También, en esta novela MEMORIAS DE UN SIETEMESINO, evocan a la presentación por Claudio de su tío el canónigo de la Catedral de Toledo EXUPERIO BÉJAR, en el capítulo VII. HUÉRFANO de la primera parte: “Escribiendo y aun en sus conversaciones más familiares era un purista: consideraba al idioma patrio como reliquia venerada, y pasaba mal rato cuando escuchaba o leía una palabra importada del extranjero o bastardeada.”

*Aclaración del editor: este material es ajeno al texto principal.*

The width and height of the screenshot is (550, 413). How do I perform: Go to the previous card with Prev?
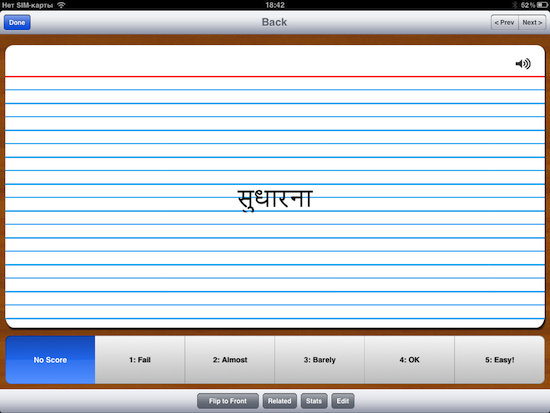tap(504, 22)
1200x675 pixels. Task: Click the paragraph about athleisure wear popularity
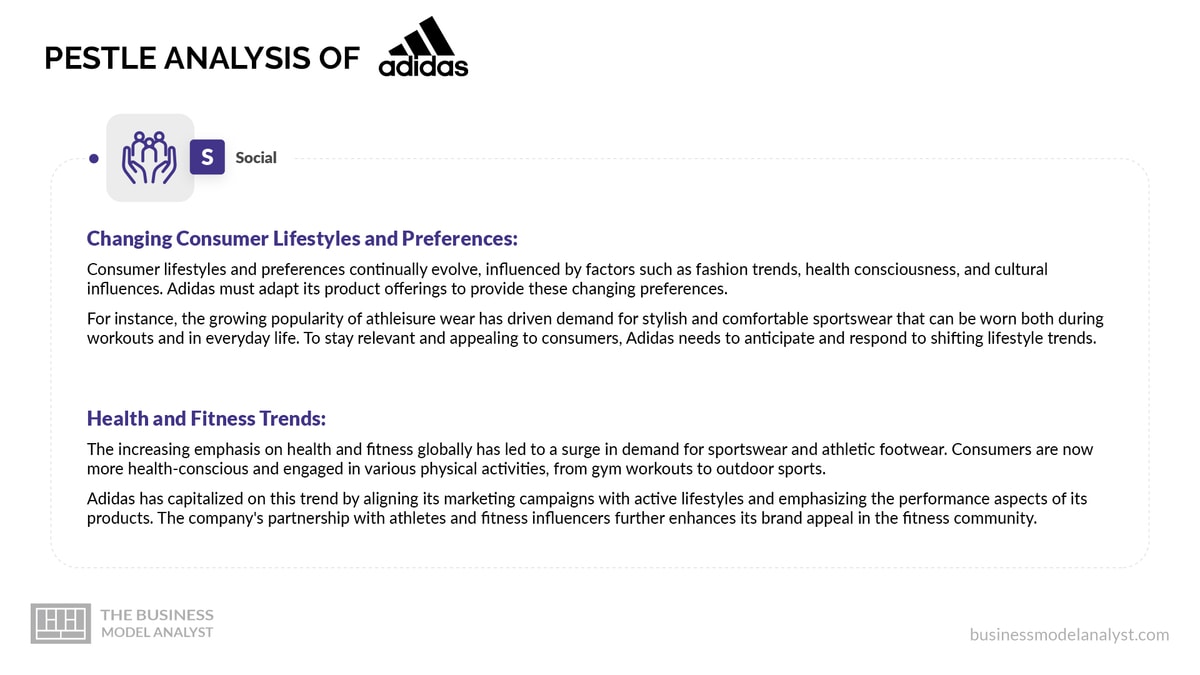[595, 327]
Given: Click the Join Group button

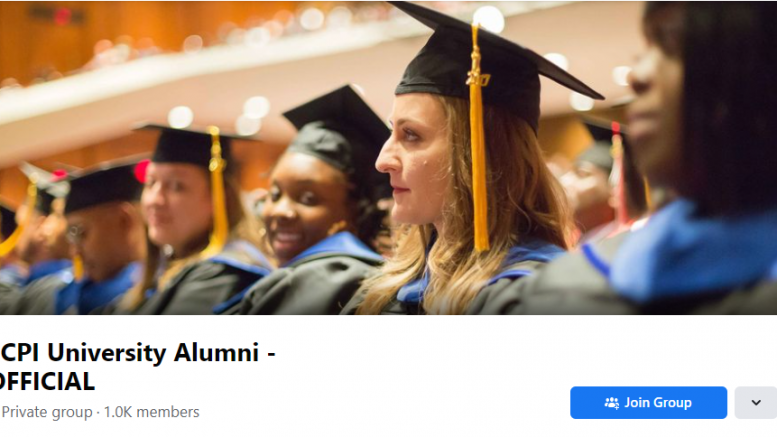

[3] La guerra ruso-turca de 1877-1878, también conocida como la guerra de Oriente, tuvo sus orígenes en el objetivo del Imperio ruso de conseguir acceso al mar Mediterráneo y liberar del dominio otomano a los pueblos eslavos de los Balcanes. Las naciones balcánicas liberadas indirectamente por la acción rusa tras casi cuatrocientos años de dominación turca aún consideran esta guerra como el segundo comienzo de su nacionalidad. Resultó en victoria de Rusia, y cambios territoriales en el Congreso de Berlín de junio y julio de 1878.

[4] Sugerimos al lector que acuda al ensayo “EL RANCHO NUESTRO DE CADA DÍA: UNA ODISEA DEL SIGLO XIX”, del que fue autor el Coronel de Infantería D. José Luis Isabel Sánchez; publicado en la Revista de Historia Militar, número 77, año 1994.